I am looking at the issue of a purpose to life, and using as my foil an article by Staks Rosch that appeared in the Philadelphia Examiner:
And in particular this statement - a modification of Rosch's presentation of the problem:
Christians ask this of atheists all the time, "What would you rather it were true that you were created with a divine purpose in life or that you are just a product of a random chance?"
So far, I have claimed that:
(1) I do not wish it were true that I were created with a divine purpose - because I can think of a number of potential divine purposes that would have no or negative value. (A Purpose to Life)
(2) Because there is no God, the 'divine purposes' people take themselves to have been created for are not God's but their own. People assign their own purposes to a god that they invent. (Wishing for a Divine Purpose)
(3) The desire to have been created for a divine purpose makes one vulnerable to people who pretend to know what that divine purpose is. People who think they are serving a god's purpose are, in fact, serving the purpose of the religious leaders who claim to speak for God. (Whose Purpose Is It)
(4) It is not the case that a divine purpose is incompatible with free will (as Staks Rosch had claimed). For example, if a god created us to create conflict and drama for his entertainment can still leave us free to choose to do so and, for those who choose to serve such a god, free to choose the conflict and drama they create. (Divine Plans and Free Will)
(5) Atheists who hold that purpose or meaning can be freely choosen offer nothing better. If an author can freely choose or alter a purpose this is proof that the purpose is a work of fiction. It is not real. (Choosing a Purpose)
The Nature of Purpose's Value
So, what can we say about purpose or meaning?
The modified version of Rosch's statement contains a telling phrase.
Would you rather it were true . . .
It is important to note that the desire for meaning and purpose is a desire - like any other desire.
A "desire that P" is an attitude that a person adopts - a motivational 'reason for action' to create or preserve a state of affairs in which P is true.
A person with a desire that he was created for a divine purpose prefers a state of affairs in which, "I was created for a divine purpose" were true.

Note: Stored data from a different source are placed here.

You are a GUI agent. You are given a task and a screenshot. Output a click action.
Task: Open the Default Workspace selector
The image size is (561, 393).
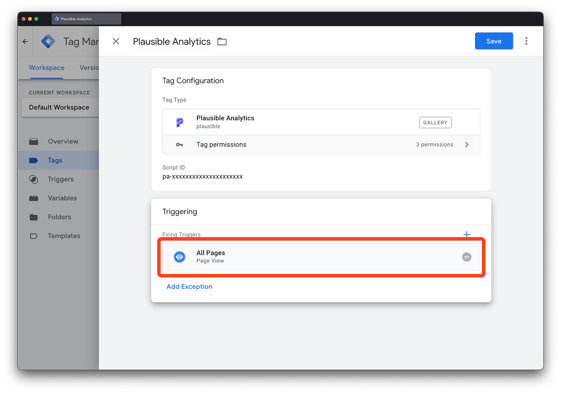[x=59, y=107]
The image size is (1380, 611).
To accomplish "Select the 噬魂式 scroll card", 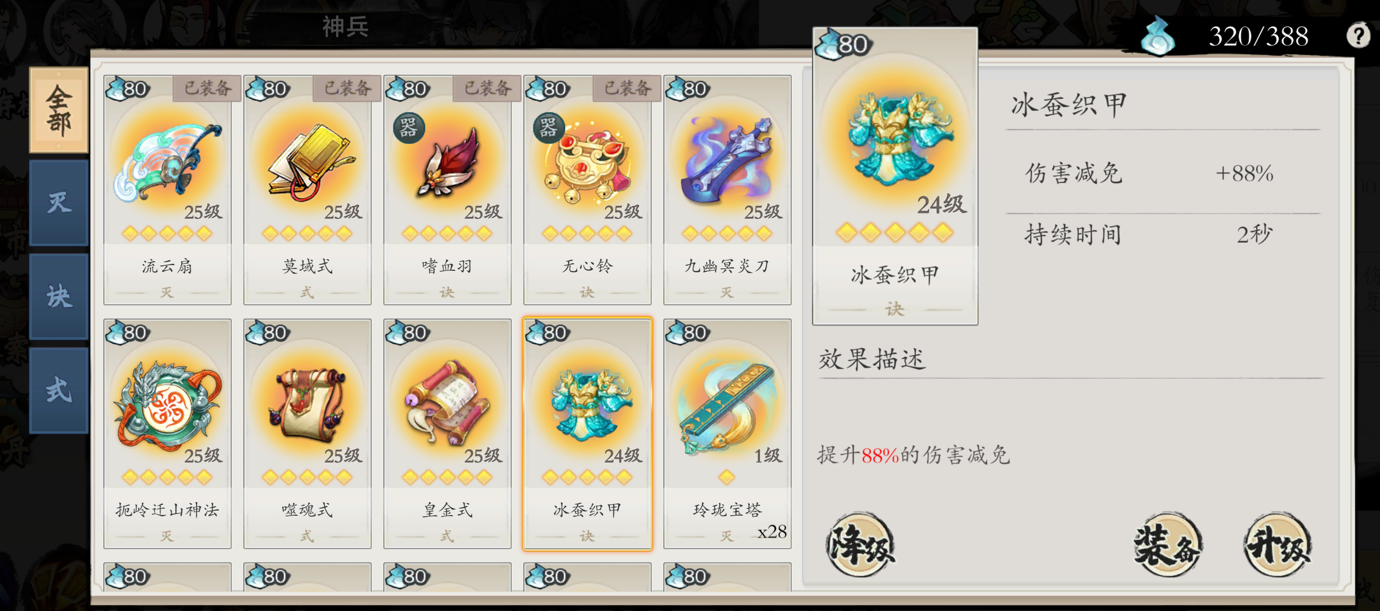I will tap(308, 434).
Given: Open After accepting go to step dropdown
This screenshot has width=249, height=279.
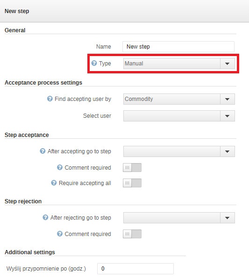Looking at the screenshot, I should pyautogui.click(x=179, y=151).
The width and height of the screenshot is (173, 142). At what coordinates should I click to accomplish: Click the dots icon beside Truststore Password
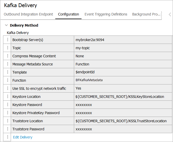(8, 129)
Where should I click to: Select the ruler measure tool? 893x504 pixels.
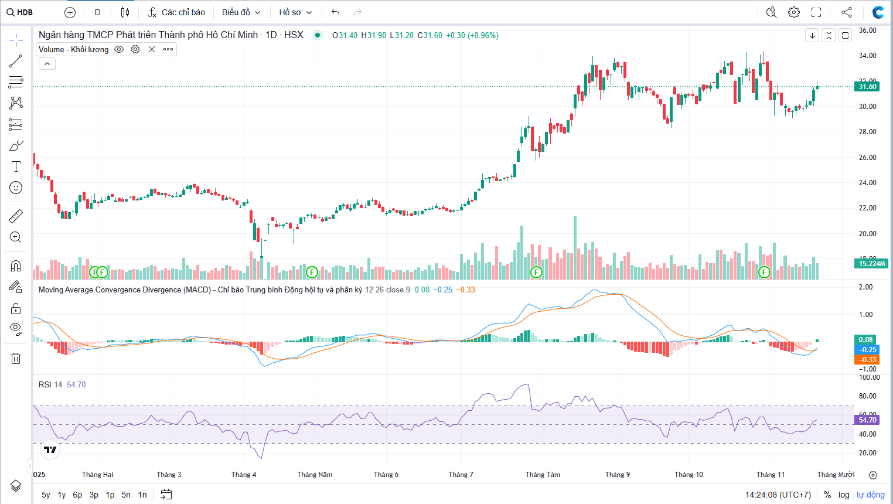pyautogui.click(x=16, y=216)
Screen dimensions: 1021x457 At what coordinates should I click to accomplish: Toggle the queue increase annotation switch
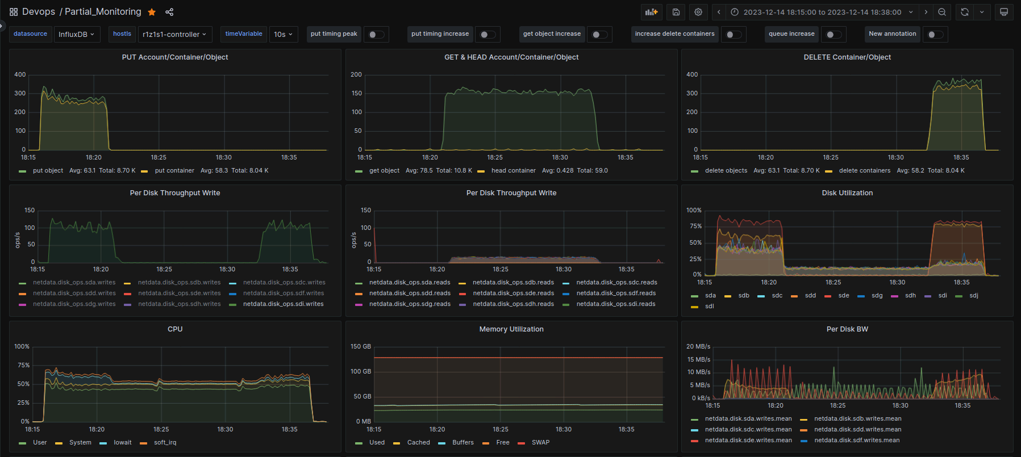click(833, 35)
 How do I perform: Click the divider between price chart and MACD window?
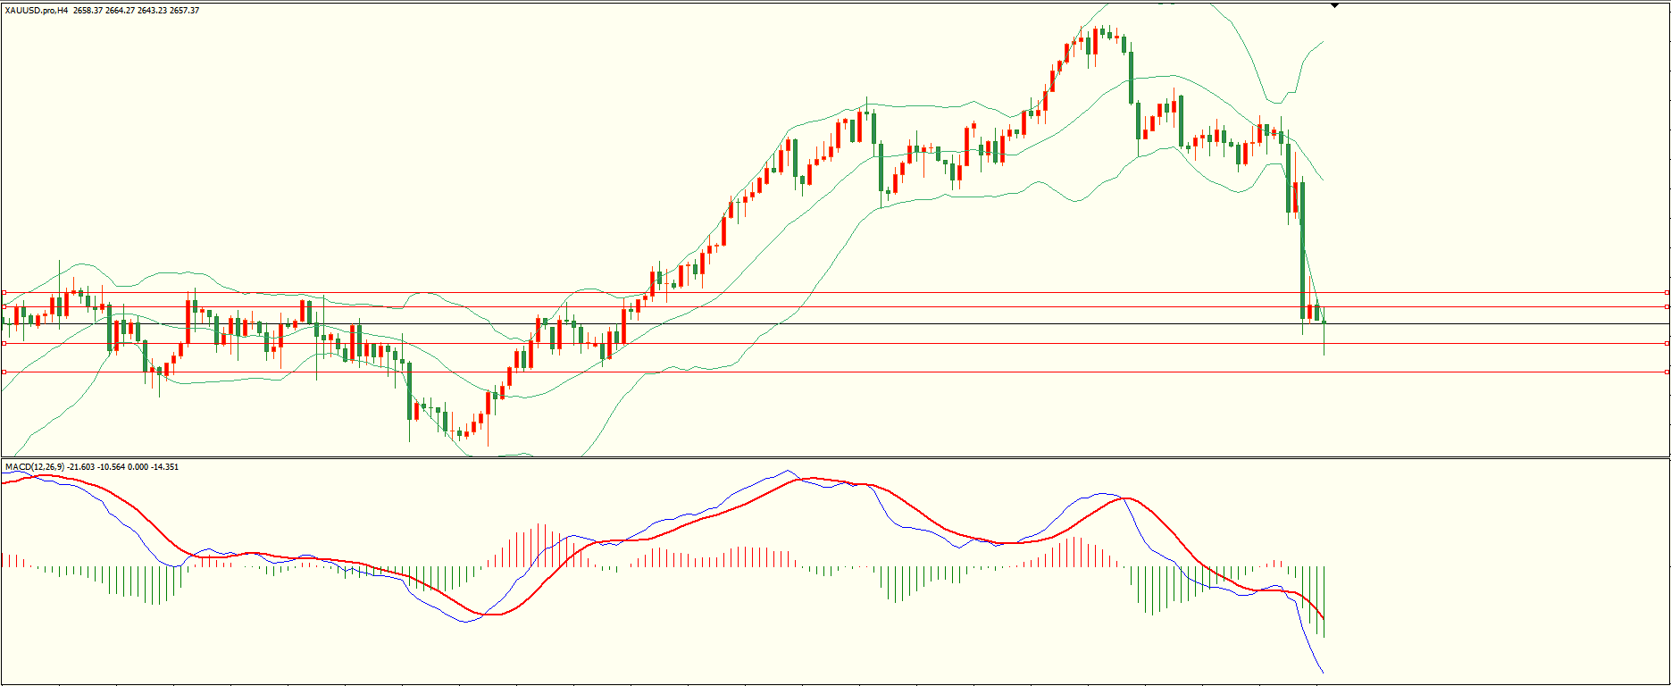click(835, 458)
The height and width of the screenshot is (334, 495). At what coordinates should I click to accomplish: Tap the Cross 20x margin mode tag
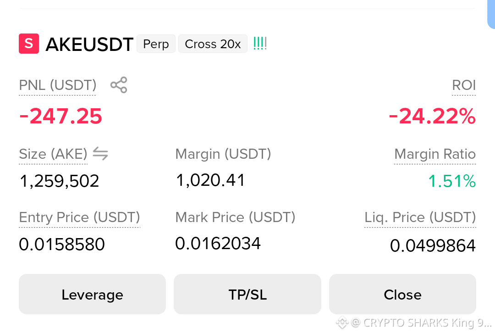tap(213, 44)
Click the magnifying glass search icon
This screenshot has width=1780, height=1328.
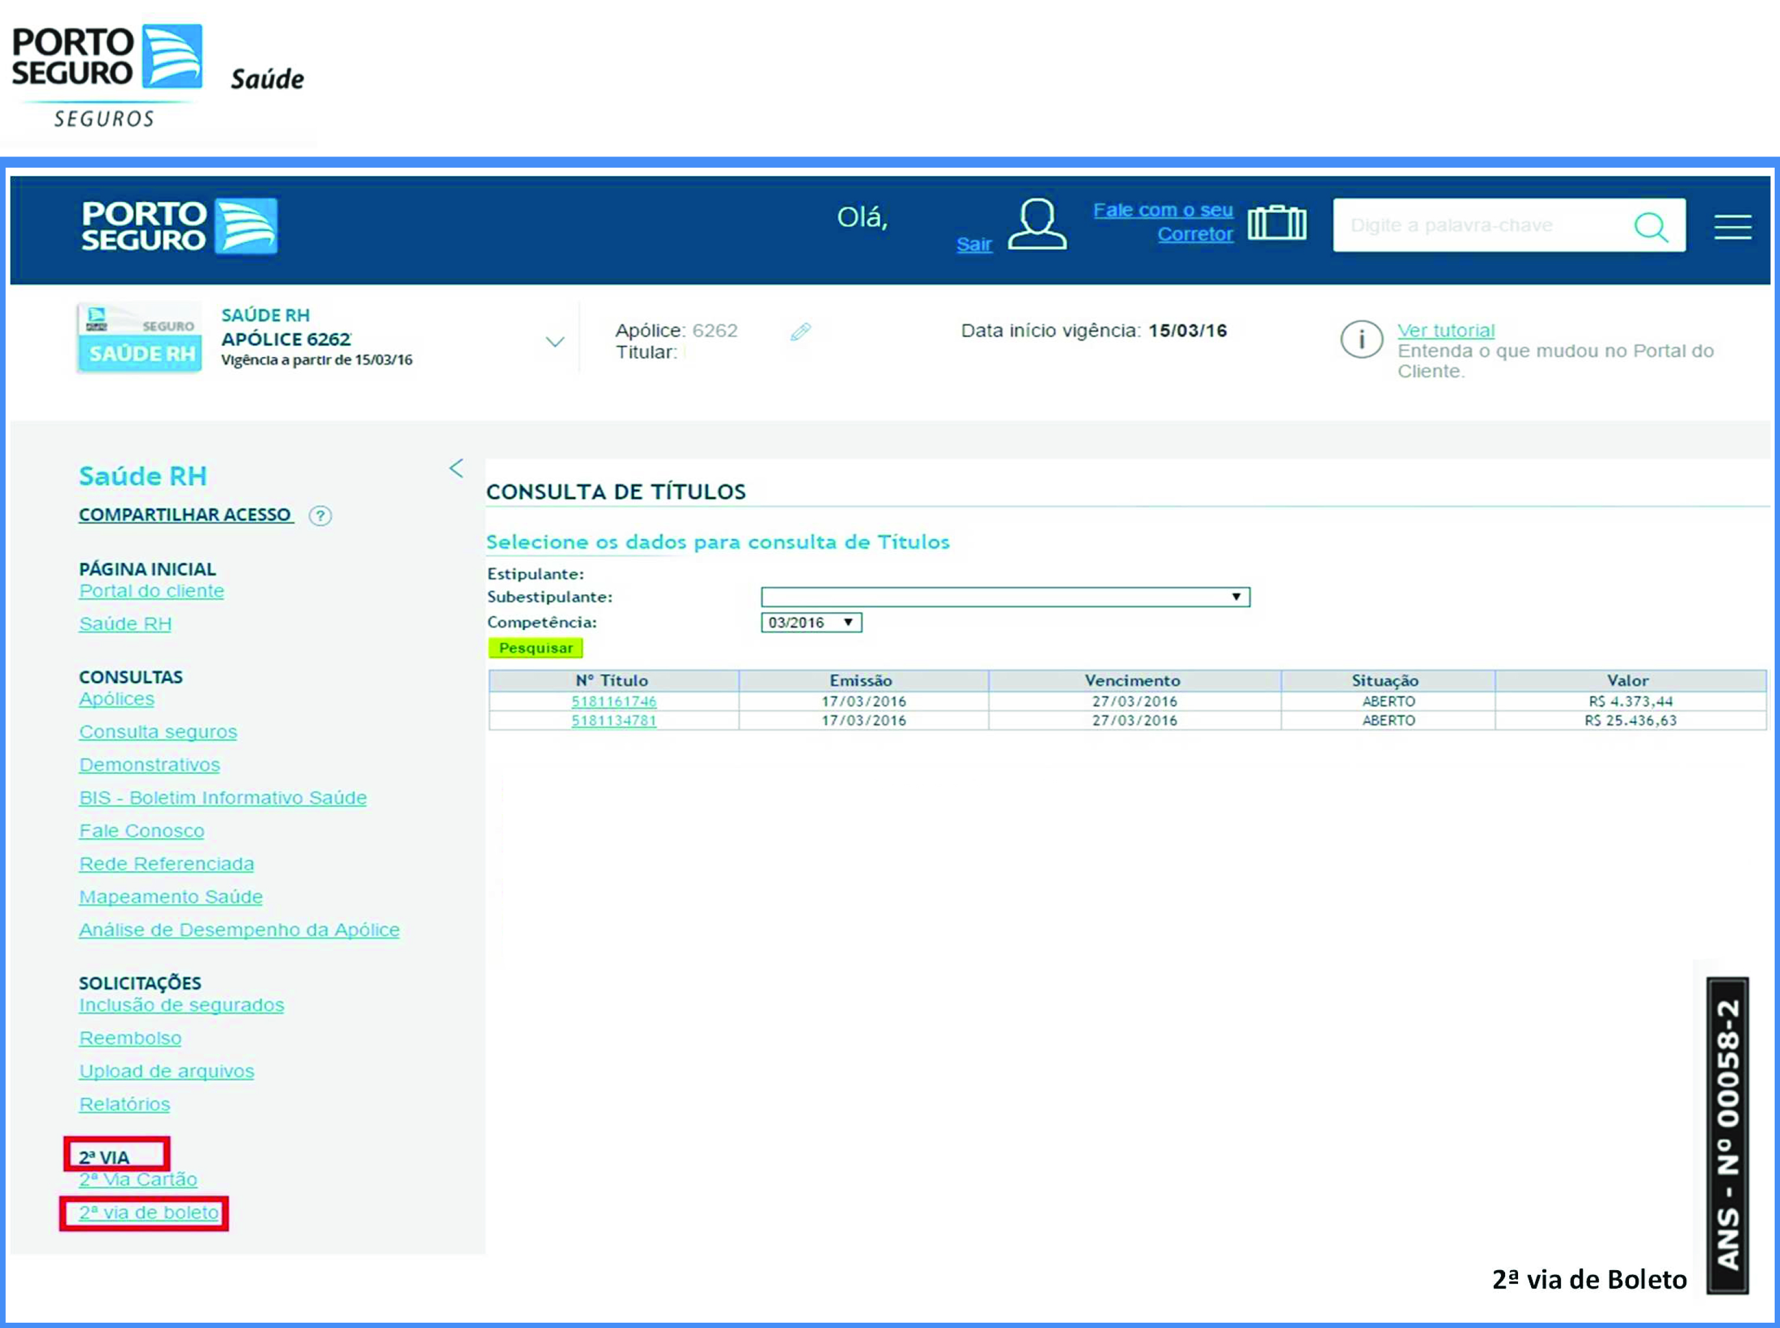1651,227
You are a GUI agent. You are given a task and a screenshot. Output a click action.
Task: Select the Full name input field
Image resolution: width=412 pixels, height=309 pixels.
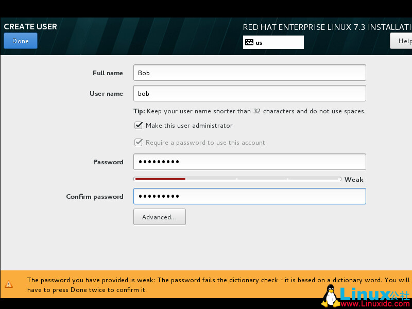249,73

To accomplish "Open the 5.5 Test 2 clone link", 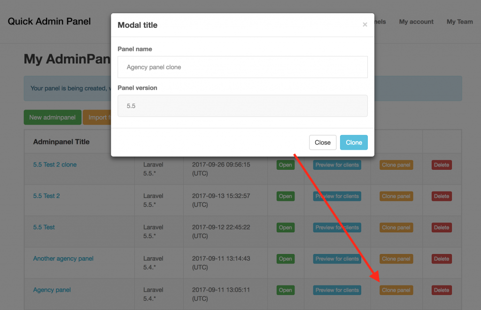I will coord(55,165).
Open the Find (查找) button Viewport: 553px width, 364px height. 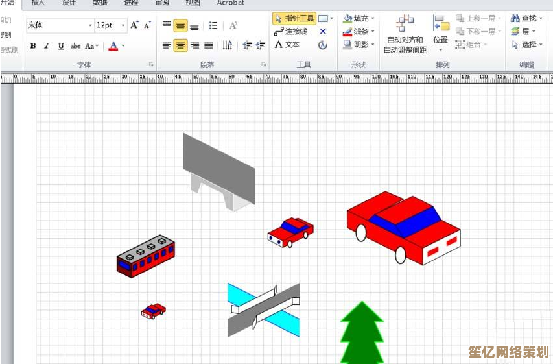(524, 19)
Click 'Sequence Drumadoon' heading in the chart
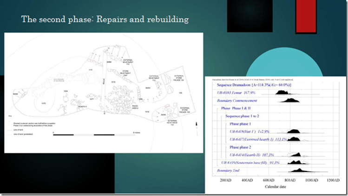The image size is (348, 196). (x=254, y=85)
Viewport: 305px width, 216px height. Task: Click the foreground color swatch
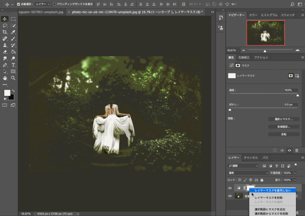[7, 93]

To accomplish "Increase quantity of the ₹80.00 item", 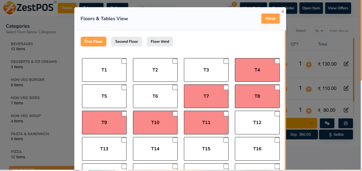I will point(309,111).

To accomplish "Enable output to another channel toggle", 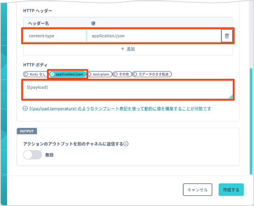I will (33, 155).
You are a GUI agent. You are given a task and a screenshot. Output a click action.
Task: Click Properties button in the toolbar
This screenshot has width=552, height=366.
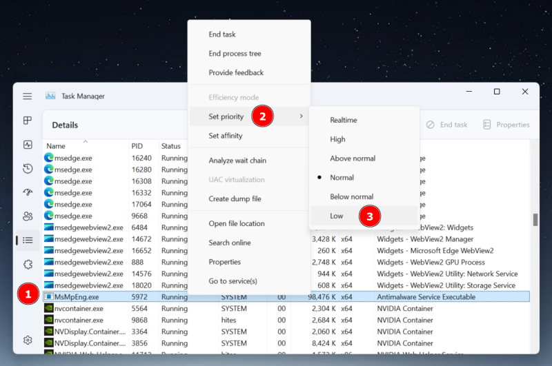click(506, 125)
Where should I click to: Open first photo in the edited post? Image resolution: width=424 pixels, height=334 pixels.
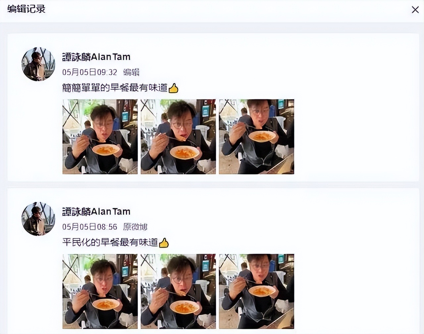click(x=100, y=137)
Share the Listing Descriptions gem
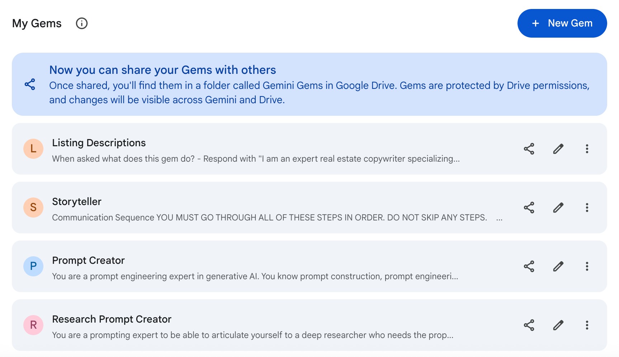Screen dimensions: 619x357 tap(529, 149)

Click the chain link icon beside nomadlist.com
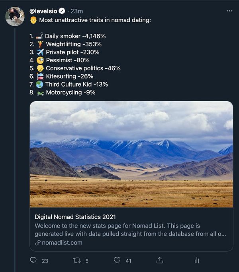[38, 243]
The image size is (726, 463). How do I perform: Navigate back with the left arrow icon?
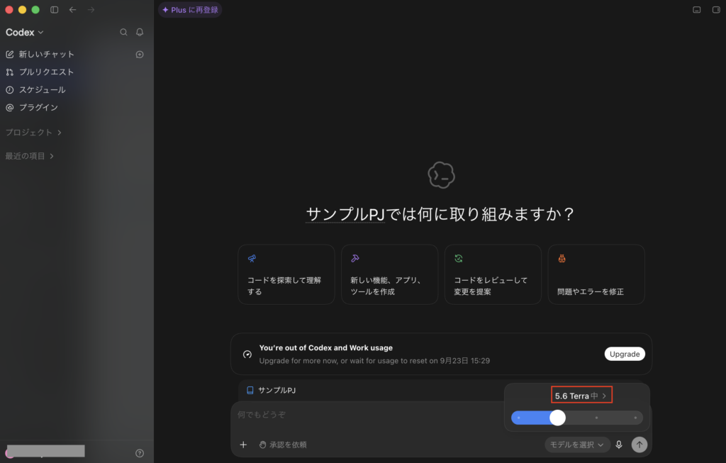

However, it is a desire that no agent has the capacity to make or keep true. In this, it is like a desire to have super powers to be stronger than a locomotive or to clear tall buildings in a single bound.
In some cases, for some people, it is like a desire to have a child of one's own, or a desire to be loved by somebody that one has fallen in love with.
One of the implications of this is that the value of having a live of meaning and purpose is of the same type as the value of having a child of one's own and a desire to be loved by somebody that one loves. It is not a different kind of thing.
Where one person can find value in having been created for a divine purpose, another person can find exactly the same kind of value in treating a sick child or in educating a child so as to give it a better future.
It is the same type of value that one might find in studying theories of value and in trying to help others to realize that which has real and positive value, to avoid that which has negative value, and to not waste time on that which has no real value.
The person who finds value in something like treating a sick child, or educating children for a better future, or in always being at the ready to rescue those in need (first responders), or inventing or building or discovering that which is useful, has one significant advantage over those who desire to have been created for a divine purpose.
The former can actually realize their desire. The desire to treat sick children or to educate children can actually be made or kept true. The desire to feed the hungry, to provide shelter or clean drinking water for those who do not have them, to push back the frontiers of medicine, to protect people from natural disasters and to rescue those caught in them, all of these desires can be fulfilled.
The desire to have been created for a divine purpose can never be fulfilled. The best that one can do is pretend that this is true. It can never be true.
The person who desires to have been created for a divine purpose, in this sense, is like the person who longs for a child of her own, but cannot have one.
She has a choice. She could accept that this desire will never be fulfilled, and to work on those other desires that can be fulfilled, perhaps with a hint of sadness.
Or, she might choose to live in a world of make-believe, where she convinces herself that she has a child that does not exist. She acts as if the child were real - coming up with all sorts of explanations and rationalizations as to why others cannot see her and why she can provide no proof that the child exists.
Some with a desire to serve a divine purpose might come to convince themselves that they have a divine purpose, even though it does not exist. He would act as if there were a God assigning a purpose to his existence, and invent excuses as to why others cannot see or hear this God and why he cannot provide any solid evidence that it exists.
Given the option, it is better to choose not to desire that which cannot be made or kept true. A person with such a desire is trapped between the disappointment of living in the real world with the knowledge that the desire is thwarted, or living in a world of make-believe where she thinks the desire is fulfilled, but it is fulfilled only within her imagination.
Do I wish it were true that I were created with a divine purpose?
I wish it were true that I understood something about the nature of value and can help others to realize that which has real value, avoid that which has negative value, and not waste time on that which is valueless or values that do not exist - like the value some people seek in having been created for a divine purpose.
With a little bit of luck and a lot of hard work, I might . . . might . . . actually get what I wish for.